Beware of Ethyl Esters

Not every product that has a relatively high concentration of DHA and EPA is what your body needs, however. Some companies increase the fatty acid content of their capsules by adding a processed form of DHA or EPA called an "ethyl ester" to the natural DHA and EPA extracted from the fish. Don't buy products that are made with ethyl esters.

The problem with ethyl esters is that your body can't absorb them. Unlike the natural triglyceride form of the essential omega-3 fatty acids in fish oil, ethyl esters need 50 to 300 times more digestive enzymes in the small intestine to be broken down into the smaller molecules the body can use.

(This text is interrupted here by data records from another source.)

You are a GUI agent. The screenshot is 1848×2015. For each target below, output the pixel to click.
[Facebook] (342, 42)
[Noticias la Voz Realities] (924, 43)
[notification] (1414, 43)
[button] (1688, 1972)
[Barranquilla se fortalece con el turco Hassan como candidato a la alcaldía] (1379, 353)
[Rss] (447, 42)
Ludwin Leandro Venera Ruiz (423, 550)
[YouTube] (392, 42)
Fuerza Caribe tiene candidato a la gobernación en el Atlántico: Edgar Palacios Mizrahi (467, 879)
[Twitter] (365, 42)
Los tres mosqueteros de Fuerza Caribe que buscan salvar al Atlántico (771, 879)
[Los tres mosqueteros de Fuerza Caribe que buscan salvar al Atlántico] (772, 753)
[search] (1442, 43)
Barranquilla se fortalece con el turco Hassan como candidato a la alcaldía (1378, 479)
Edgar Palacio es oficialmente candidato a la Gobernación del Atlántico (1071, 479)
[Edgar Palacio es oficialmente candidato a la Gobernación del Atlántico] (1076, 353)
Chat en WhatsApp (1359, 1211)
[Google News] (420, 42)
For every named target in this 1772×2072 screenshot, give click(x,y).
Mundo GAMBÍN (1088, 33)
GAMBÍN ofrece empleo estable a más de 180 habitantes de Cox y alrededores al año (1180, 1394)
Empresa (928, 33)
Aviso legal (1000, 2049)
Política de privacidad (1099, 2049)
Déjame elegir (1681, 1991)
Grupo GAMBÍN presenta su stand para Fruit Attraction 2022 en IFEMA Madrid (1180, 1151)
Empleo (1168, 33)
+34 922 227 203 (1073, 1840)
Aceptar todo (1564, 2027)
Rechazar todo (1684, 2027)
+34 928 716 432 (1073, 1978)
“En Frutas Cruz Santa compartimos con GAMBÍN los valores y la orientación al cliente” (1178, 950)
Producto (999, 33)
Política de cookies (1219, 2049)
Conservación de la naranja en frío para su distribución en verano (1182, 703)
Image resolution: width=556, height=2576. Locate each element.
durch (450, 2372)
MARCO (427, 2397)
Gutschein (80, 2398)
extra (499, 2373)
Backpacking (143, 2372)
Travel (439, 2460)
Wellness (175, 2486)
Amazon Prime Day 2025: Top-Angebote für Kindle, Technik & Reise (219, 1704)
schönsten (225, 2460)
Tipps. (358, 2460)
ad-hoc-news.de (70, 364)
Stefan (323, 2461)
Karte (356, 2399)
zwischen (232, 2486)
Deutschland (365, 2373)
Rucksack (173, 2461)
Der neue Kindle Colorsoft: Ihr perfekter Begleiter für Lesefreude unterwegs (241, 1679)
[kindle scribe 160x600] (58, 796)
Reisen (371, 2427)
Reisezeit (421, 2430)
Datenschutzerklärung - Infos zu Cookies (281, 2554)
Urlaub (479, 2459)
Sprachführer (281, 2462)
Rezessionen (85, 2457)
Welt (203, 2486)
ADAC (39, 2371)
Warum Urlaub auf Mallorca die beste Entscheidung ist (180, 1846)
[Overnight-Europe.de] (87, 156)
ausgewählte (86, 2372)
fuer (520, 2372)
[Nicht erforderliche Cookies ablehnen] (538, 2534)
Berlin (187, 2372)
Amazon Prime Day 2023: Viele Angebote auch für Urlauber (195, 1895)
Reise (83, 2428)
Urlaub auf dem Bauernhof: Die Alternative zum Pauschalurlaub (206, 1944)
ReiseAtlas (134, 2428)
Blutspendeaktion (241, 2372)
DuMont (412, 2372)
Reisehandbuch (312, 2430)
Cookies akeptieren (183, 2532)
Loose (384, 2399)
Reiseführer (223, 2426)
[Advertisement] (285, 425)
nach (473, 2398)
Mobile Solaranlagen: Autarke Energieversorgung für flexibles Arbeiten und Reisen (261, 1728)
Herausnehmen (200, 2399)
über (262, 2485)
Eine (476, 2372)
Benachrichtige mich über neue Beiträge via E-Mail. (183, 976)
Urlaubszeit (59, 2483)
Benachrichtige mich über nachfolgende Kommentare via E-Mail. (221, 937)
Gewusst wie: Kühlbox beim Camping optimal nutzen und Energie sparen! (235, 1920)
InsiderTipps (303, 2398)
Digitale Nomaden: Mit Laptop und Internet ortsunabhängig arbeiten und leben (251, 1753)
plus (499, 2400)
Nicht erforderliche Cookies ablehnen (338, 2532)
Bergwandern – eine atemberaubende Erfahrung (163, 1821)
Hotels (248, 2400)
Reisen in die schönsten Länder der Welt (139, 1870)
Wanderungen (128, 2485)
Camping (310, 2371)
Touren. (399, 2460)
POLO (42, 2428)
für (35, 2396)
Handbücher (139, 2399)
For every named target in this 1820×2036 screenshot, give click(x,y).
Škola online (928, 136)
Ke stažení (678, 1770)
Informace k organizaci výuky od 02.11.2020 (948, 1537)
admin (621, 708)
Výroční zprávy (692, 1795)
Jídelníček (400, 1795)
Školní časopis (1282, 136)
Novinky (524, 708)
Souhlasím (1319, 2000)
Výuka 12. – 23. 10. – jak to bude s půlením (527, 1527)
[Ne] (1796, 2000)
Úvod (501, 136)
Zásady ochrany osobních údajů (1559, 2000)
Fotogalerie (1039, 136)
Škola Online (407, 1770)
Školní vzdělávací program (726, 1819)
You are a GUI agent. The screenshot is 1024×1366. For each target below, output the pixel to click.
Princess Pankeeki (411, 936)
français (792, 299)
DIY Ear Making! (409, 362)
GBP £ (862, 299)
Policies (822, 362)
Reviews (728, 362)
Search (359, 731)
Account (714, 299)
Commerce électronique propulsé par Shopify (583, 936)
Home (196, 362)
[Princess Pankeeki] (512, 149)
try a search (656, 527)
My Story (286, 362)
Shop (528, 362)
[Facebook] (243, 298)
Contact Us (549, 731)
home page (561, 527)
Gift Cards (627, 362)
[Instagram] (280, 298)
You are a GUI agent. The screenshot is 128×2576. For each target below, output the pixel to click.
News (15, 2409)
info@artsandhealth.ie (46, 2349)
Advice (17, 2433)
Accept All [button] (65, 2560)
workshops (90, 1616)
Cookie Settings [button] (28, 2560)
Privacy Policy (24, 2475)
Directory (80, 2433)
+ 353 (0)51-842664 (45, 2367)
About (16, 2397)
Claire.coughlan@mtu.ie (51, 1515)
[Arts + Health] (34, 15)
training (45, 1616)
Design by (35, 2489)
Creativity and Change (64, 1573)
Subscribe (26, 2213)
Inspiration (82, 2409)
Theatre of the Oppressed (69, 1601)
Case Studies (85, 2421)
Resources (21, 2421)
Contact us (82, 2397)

Most of the time these enzymes are available, but natural fish oil is absorbed 3 times faster. Fish oil products that are made in Iceland, Norway, and Sweden are always the natural, triglyceride form that is easily assimilated into the bloodstream and transported throughout the body.

Selected References:
  • Carlier H., Bernard A, Caseli A. (1991). Digestion and absorption of polyunsaturated fatty acids. Reprod Nutr Dev; 31: 475-500.
  • Segura R. (1988). Preparation of fatty acid methyl esters by direct transesterification of lipids with aluminum chloride-methanol. J Chromatogr.;441:99-113.
  • Saghir M, Werner J, Laposata M. (1997). Rapid in vivo hydrolysis of fatty acid ethyl esters, toxic nonoxidative ethanol metabolites. Am J Physiol.;273:G184-90.
  • Mogelson S, Pieper SJ, Lange LG. (1984). Thermodynamic bases for fatty acid ethyl ester synthase catalyzed esterification of free fatty acid with ethanol and accumulation of fatty acid ethyl esters. Biochemistry. 1984 Aug 28;23(18):4082-7.
  • Fave G, Coste TC and Armand M. (2004). Physicochemical properties of lipids: New strategies to manage fatty acid bioavailability. Cellular and Molecular BiologyTM 50 (7), 815-831.
  • Lambert MS, Botham KM, Mayes PA. (1997). Modification of the fatty acid composition of dietary oils and fats on incorporation into chylomicrons and chylomicron remnants. Br J Nutr.;76:435-45.